++++ SOURCE INFORMATION ++++
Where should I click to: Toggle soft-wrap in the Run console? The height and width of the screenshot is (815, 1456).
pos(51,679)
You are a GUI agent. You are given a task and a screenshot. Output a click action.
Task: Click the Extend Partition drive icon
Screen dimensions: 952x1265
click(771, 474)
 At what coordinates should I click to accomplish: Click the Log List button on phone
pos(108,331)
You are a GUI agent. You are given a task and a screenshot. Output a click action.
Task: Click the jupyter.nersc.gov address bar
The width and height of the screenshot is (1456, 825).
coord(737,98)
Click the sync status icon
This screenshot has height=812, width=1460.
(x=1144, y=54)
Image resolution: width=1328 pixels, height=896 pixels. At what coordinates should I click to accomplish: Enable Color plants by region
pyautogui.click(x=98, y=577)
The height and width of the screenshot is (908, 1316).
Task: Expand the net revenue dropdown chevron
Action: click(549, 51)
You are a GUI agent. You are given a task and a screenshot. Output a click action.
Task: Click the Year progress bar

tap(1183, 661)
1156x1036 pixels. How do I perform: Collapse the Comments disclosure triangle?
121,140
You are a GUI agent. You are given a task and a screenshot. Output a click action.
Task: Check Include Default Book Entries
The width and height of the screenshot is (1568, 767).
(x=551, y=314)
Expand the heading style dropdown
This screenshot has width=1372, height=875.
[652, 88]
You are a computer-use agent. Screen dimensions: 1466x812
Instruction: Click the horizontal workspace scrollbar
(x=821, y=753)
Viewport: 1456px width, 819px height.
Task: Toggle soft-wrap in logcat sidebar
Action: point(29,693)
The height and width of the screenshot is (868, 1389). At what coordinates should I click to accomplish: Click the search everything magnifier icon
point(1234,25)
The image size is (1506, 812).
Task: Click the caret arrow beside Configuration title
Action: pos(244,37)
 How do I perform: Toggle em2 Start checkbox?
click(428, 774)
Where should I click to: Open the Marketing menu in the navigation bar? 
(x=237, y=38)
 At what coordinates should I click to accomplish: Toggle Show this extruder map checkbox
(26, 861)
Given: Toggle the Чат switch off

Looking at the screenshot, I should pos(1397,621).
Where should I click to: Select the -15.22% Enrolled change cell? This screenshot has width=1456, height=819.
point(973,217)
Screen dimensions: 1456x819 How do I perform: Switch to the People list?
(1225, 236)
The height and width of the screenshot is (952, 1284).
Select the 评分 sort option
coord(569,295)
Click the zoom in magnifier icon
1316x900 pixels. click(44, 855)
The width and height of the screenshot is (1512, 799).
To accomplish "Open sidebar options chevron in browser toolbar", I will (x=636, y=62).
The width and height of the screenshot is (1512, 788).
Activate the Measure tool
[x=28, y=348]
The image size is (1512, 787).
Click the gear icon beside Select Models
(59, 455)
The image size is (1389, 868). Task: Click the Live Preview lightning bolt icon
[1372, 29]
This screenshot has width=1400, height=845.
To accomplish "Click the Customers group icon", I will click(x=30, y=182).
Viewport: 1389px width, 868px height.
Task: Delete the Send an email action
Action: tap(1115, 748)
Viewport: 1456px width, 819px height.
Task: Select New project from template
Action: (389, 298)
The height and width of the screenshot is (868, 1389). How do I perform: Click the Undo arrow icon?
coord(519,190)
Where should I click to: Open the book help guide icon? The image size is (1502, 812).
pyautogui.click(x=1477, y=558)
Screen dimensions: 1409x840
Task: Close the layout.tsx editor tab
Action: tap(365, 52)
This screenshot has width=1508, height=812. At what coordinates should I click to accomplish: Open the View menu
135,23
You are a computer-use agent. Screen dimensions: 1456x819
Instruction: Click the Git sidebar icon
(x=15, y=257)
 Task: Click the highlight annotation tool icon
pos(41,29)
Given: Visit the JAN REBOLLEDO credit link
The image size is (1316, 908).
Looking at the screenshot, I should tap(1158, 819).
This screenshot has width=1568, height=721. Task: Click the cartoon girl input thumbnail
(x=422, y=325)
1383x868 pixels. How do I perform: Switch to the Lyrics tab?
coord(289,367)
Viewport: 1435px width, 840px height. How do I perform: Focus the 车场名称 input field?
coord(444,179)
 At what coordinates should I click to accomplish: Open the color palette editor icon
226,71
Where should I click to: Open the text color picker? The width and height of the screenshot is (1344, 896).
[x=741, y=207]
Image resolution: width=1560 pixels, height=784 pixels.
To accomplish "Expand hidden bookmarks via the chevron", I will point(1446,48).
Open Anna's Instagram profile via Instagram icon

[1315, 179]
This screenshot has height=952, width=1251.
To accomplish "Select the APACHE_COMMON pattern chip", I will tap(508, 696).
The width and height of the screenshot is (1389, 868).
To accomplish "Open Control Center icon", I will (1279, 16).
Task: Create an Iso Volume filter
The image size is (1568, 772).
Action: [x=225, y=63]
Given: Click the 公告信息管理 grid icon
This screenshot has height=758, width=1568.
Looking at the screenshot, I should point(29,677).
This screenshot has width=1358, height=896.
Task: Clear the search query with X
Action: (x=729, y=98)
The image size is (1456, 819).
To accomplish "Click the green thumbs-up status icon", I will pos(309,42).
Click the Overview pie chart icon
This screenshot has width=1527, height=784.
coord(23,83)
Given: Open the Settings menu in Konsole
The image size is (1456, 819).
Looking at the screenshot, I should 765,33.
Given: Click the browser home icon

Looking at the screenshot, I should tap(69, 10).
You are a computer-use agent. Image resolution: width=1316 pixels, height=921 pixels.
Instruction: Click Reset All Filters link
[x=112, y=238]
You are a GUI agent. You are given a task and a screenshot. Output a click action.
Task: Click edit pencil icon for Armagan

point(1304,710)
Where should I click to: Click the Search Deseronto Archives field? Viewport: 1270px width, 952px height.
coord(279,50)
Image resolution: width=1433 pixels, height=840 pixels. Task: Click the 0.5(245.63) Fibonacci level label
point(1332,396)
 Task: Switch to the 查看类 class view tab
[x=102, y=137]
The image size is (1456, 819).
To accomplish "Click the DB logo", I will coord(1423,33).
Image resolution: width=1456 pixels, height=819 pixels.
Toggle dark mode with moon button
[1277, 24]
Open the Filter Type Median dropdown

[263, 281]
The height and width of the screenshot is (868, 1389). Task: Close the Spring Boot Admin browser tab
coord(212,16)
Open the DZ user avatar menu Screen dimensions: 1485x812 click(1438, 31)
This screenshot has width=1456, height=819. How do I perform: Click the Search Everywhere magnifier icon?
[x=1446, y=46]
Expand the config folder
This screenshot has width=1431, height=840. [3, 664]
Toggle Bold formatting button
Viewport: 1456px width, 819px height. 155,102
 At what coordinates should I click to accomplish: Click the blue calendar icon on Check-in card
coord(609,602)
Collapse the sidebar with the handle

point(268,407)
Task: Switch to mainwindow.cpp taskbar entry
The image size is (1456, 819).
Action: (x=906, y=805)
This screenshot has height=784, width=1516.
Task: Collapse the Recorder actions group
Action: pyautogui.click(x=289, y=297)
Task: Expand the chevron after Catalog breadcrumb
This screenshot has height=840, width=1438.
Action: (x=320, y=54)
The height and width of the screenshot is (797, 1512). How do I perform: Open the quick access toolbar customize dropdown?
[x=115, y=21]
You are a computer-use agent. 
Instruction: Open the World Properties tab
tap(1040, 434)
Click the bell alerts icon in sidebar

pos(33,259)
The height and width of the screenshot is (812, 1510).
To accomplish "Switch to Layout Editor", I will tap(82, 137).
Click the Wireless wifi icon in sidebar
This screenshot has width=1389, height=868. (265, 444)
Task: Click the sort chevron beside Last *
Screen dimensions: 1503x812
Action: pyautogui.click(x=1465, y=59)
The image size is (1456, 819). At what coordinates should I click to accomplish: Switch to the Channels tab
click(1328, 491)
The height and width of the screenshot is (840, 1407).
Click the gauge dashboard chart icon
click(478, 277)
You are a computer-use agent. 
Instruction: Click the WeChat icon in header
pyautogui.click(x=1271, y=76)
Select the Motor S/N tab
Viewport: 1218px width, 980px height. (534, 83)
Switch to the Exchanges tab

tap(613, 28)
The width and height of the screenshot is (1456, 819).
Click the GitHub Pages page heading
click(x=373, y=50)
++++
:: EXERCISE REQUIREMENTS ::
Copy word for word the stretch of entries above from the line that has "This screenshot has height=840, width=1438." through the line that has "Task: Click the sort chevron beside Last *", both ends included, and nothing outside it.

:: YOUR SOLUTION ::
This screenshot has height=840, width=1438.
Action: (x=320, y=54)
The height and width of the screenshot is (797, 1512). How do I perform: Open the quick access toolbar customize dropdown?
[x=115, y=21]
You are a computer-use agent. 
Instruction: Open the World Properties tab
tap(1040, 434)
Click the bell alerts icon in sidebar

pos(33,259)
The height and width of the screenshot is (812, 1510).
To accomplish "Switch to Layout Editor", I will tap(82, 137).
Click the Wireless wifi icon in sidebar
This screenshot has width=1389, height=868. (265, 444)
Task: Click the sort chevron beside Last *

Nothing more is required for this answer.